▶ _Problem description_: Pick out each line in these entries that contains the string "clock".

Stored data entries
****

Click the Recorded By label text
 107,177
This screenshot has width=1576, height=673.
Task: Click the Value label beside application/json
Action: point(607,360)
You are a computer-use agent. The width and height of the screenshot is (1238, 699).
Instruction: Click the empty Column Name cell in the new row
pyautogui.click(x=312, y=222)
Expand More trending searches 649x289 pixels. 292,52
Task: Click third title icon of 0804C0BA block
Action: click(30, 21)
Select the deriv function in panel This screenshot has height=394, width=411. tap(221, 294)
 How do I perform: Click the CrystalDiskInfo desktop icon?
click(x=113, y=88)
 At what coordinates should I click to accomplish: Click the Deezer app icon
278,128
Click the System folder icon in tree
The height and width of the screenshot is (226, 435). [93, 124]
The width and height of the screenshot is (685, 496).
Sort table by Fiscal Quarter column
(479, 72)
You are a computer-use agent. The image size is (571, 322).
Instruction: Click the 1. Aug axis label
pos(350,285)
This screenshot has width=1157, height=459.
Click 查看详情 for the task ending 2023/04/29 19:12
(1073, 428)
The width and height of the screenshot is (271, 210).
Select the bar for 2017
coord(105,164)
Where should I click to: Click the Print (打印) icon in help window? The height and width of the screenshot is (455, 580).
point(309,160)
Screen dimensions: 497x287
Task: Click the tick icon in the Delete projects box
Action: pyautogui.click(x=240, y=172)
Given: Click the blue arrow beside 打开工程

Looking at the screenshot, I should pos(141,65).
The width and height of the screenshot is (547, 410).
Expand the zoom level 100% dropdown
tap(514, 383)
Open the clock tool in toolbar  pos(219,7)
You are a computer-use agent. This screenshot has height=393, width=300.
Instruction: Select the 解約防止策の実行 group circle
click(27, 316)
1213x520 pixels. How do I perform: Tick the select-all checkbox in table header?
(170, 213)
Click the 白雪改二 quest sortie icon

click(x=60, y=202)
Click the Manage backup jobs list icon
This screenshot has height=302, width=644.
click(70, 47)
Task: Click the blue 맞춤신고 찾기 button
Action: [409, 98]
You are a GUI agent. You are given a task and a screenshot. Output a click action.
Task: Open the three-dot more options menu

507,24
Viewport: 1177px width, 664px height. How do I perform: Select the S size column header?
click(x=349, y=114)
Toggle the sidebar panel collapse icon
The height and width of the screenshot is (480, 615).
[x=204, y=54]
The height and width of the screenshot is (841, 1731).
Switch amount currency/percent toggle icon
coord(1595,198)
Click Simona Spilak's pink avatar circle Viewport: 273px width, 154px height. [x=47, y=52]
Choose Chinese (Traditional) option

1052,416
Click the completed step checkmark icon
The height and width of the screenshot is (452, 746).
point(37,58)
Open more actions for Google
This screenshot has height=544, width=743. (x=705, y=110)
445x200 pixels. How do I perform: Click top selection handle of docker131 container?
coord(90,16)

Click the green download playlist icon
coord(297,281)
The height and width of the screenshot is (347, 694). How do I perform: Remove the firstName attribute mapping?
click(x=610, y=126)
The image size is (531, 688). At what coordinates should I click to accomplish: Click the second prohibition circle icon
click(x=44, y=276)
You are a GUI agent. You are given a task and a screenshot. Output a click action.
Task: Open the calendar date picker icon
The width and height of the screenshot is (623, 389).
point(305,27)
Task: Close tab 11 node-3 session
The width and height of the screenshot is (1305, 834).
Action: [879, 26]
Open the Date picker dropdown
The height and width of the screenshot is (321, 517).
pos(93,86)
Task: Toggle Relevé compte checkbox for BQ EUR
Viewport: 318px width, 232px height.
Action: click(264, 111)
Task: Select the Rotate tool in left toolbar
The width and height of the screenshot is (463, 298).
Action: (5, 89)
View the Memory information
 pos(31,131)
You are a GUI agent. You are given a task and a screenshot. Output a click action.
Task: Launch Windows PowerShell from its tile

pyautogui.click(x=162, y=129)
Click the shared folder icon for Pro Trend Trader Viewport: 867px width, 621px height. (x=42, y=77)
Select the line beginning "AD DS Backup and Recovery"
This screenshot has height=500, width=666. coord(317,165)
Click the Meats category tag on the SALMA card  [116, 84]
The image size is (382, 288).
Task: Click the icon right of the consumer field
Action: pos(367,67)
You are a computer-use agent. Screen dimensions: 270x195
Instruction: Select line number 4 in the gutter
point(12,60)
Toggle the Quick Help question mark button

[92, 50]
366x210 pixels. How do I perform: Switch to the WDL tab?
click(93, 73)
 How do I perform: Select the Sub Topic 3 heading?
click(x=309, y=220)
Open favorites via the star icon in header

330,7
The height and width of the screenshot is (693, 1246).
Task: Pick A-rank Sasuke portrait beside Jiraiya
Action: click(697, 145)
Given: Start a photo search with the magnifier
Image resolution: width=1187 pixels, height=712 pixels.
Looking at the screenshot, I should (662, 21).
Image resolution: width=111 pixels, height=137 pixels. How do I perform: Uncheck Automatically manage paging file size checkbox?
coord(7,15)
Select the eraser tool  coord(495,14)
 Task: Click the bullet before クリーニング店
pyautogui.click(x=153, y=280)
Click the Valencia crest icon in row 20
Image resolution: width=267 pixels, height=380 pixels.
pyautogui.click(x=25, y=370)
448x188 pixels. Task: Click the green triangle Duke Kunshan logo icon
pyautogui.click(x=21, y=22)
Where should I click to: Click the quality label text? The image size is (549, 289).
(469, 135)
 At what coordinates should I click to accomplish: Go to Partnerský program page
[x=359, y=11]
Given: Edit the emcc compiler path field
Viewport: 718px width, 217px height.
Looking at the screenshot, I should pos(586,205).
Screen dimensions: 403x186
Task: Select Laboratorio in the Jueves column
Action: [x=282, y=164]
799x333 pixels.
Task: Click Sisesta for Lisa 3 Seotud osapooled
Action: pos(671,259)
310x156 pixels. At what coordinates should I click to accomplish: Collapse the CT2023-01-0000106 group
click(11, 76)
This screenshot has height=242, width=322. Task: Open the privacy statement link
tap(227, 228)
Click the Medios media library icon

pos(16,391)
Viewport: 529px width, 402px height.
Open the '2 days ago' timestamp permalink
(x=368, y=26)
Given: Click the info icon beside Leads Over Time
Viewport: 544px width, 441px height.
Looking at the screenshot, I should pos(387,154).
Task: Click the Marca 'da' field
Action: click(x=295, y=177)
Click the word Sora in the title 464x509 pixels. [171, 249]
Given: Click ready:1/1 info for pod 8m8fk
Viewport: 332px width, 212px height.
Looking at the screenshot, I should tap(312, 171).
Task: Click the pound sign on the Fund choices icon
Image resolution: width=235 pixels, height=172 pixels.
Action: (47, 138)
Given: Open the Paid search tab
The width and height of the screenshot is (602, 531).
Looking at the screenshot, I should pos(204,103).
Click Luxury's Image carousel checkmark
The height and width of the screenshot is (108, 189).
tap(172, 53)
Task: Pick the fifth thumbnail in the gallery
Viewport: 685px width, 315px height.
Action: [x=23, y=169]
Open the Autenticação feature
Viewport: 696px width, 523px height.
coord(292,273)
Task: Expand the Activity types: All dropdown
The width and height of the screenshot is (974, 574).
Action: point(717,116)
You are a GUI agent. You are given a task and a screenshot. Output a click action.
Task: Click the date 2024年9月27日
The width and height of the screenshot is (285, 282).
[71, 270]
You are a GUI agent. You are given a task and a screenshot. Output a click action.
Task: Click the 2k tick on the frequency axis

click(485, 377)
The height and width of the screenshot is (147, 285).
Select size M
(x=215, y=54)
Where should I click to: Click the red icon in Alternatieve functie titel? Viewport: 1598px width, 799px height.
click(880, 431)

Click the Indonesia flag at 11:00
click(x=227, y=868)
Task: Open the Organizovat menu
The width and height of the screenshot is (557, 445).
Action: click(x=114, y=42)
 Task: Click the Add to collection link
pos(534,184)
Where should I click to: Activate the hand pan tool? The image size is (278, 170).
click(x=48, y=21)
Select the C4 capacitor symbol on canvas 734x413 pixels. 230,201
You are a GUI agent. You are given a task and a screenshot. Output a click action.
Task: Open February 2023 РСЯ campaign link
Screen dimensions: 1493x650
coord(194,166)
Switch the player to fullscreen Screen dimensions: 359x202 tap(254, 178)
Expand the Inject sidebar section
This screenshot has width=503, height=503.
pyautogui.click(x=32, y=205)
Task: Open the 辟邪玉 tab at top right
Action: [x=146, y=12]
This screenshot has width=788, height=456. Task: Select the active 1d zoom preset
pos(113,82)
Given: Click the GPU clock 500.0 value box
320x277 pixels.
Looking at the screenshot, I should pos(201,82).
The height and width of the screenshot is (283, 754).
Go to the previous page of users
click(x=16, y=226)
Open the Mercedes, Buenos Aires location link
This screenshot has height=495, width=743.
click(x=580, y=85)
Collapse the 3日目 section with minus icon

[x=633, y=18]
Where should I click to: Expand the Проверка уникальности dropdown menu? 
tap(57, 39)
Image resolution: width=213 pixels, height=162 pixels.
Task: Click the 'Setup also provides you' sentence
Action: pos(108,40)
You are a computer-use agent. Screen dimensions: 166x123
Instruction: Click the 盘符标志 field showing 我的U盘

****

▶ _Answer box_:
Open the clock tool in toolbar  pos(219,7)
Given: Click the GPU clock 500.0 value box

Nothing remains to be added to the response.